- Passage to read
········

Stats NZ has a new website.

For new releases go to

As we transition to our new site, you'll still find some Stats NZ information here on this archive site.

  • Share this page to Facebook
  • Share this page to Twitter
  • Share this page to Google+
Case study: the Quarterly Building Activity Survey

To explain how to apply the error framework, we use the Quarterly Building Activity Survey (QBAS) as an example. The current QBAS design is a sample survey that uses an administrative dataset (Building Consents) as the sampling frame, the source of some variables, and to aid editing and imputation. Figure 3 shows the QBAS structure.

Figure 3
Image, structure of QBAS.
The building consents output measures the number and value of all consents each month, with breakdowns by area and building type. It serves primarily as an economic indicator of likely activity in the construction sector and the wider economy. It’s a full-coverage dataset, and we spend considerable effort on processing and coding the data supplied by all territorial authorities.

Building consents data includes information on the location, consented value, building type, floor area, and some other variables, for each construction job above $5000. This information is published monthly.

QBAS aims to measure the actual value of construction work done in New Zealand each quarter, and is an important component of national accounts series. Based on the monthly building consent datasets, we select a postal sample for the quarterly QBAS. This sample is stratified by residential/non-residential consents and value. We estimate the low-value (under $45,000 for residential and $80,000 for non-residential) jobs with a simple model that assumes the job starts and finishes in the quarter it is consented. We measure the highest-value jobs with a full-coverage survey, and estimate the middle jobs from a sample survey. The survey asks for a single variable – the value of work put in place on the job up to the reference quarter.

········

- Stated task 1
Echo everything in the building survey case study from "The building consents" down to "all territorial authorities.".
The records that come next have no connection to the text above.

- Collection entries
········

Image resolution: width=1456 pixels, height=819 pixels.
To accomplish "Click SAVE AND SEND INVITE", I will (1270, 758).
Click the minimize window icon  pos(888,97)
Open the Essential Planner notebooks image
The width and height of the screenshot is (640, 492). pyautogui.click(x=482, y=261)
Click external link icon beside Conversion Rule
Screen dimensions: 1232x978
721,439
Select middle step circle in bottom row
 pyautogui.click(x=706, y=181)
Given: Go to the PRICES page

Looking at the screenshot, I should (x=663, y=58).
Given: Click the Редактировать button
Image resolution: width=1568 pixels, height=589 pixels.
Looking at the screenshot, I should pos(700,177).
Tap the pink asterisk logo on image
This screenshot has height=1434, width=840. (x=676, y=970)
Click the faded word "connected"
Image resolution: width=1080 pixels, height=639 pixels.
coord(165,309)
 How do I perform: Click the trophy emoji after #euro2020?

········

- Stated task 2
Duplicate everything in the records from the line containing "Tap the pink asterisk logo on image" down to the end of the records.

- Response 1
The building consents output measures the number and value of all consents each month, with breakdowns by area and building type. It serves primarily as an economic indicator of likely activity in the construction sector and the wider economy. It’s a full-coverage dataset, and we spend considerable effort on processing and coding the data supplied by all territorial authorities.

- Response 2
Tap the pink asterisk logo on image
This screenshot has height=1434, width=840. (x=676, y=970)
Click the faded word "connected"
Image resolution: width=1080 pixels, height=639 pixels.
coord(165,309)
 How do I perform: Click the trophy emoji after #euro2020?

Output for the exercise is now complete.